# Your assignment
Output the lines from the one holding "Open the Navigator compass in the sidebar" to the end of the entries that follow, exactly and only those, minus any pictures.

[Records from a collection]
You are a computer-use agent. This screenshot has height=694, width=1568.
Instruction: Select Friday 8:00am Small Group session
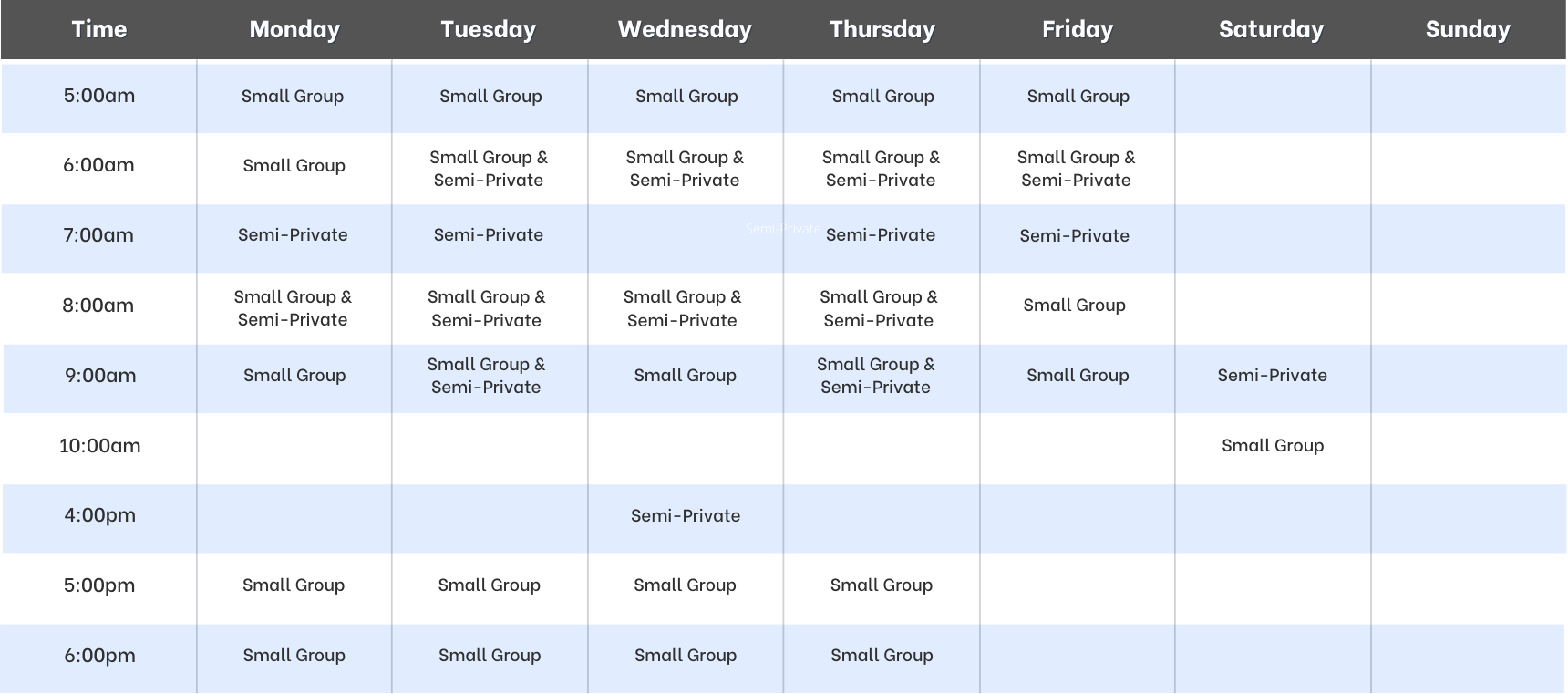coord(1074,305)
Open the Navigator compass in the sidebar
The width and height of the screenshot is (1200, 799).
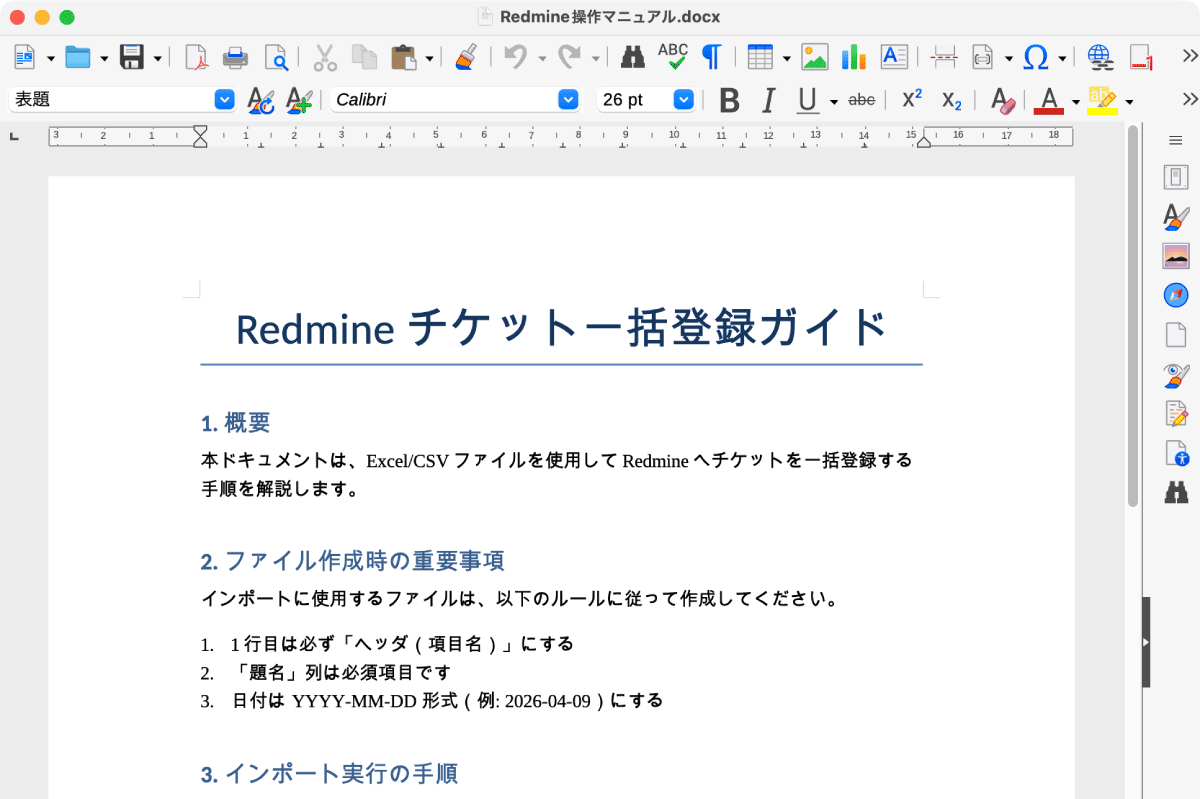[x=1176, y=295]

# Solution below
Open the Navigator compass in the sidebar
The width and height of the screenshot is (1200, 799).
[x=1176, y=295]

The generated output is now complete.